▶ **Exercise brief**
From the entries that follow, copy exactly the lines beginning at the line holding "You are a computer-use agent. 583x626 pixels." and continuing through the line holding "Click the Clear All link".
*** Opening Data extracts ***
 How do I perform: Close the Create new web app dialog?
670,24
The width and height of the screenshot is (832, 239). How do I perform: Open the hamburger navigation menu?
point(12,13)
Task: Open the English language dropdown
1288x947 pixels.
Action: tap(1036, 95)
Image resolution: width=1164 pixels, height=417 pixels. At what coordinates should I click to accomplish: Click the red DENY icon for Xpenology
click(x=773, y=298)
*** Closing Data extracts ***
*** Opening Data extracts ***
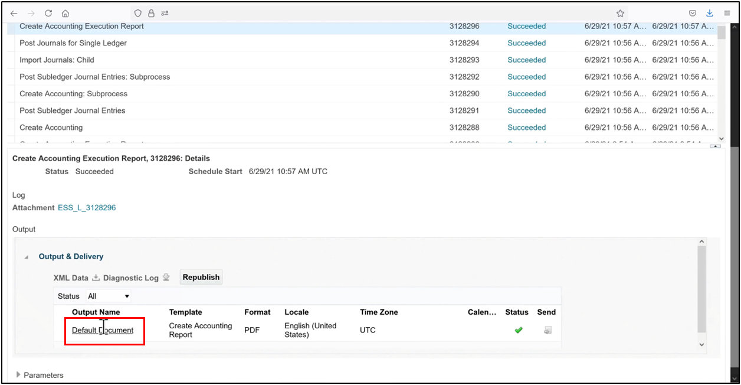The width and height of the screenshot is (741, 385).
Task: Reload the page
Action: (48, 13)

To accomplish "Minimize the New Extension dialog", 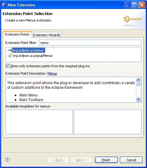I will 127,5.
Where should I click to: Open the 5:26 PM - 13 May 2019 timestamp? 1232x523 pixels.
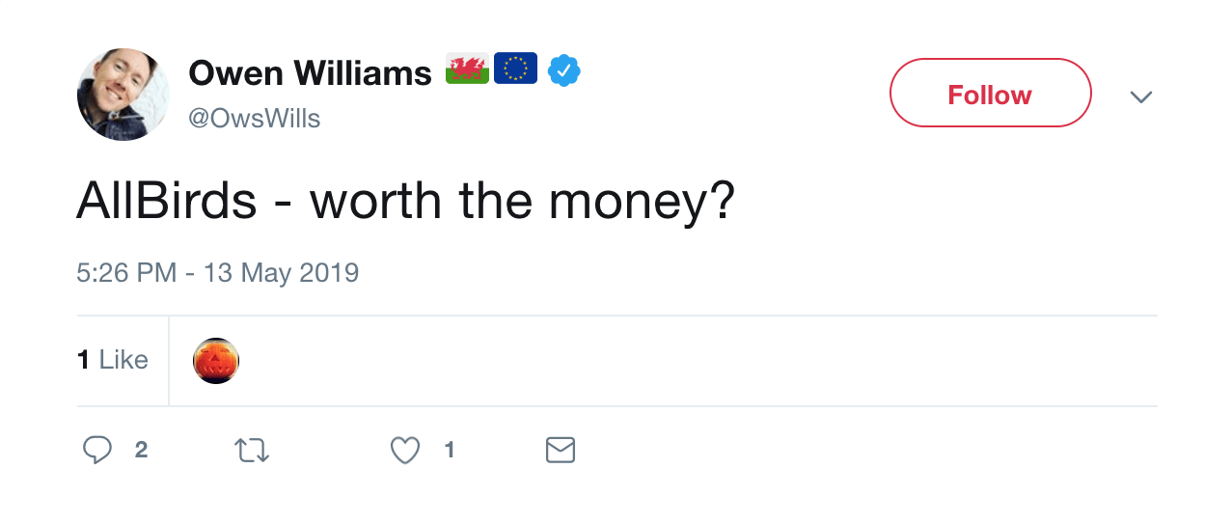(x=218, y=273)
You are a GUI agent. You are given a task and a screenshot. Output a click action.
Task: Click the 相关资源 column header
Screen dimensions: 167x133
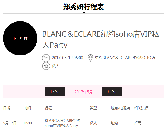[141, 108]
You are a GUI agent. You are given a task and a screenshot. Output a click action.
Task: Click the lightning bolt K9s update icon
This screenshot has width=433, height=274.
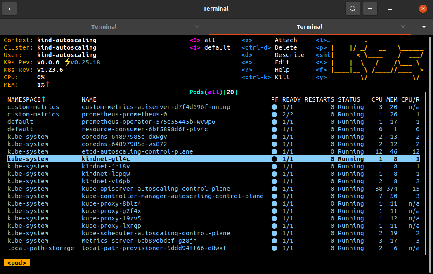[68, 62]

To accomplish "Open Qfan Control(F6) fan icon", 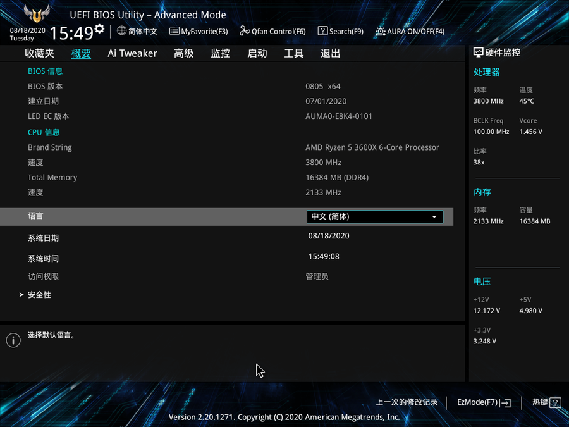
*** Closing Data extracts ***
*** Opening Data extracts ***
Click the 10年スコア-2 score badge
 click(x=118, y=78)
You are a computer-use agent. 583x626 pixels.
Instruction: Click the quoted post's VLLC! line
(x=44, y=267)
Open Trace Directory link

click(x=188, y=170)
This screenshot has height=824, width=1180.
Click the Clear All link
*** Closing Data extracts ***
▶ **Answer section**
You are a computer-use agent. 583x626 pixels.
Instruction: Click the quoted post's VLLC! line
(x=44, y=267)
Open Trace Directory link

click(x=188, y=170)
This screenshot has height=824, width=1180.
Click the Clear All link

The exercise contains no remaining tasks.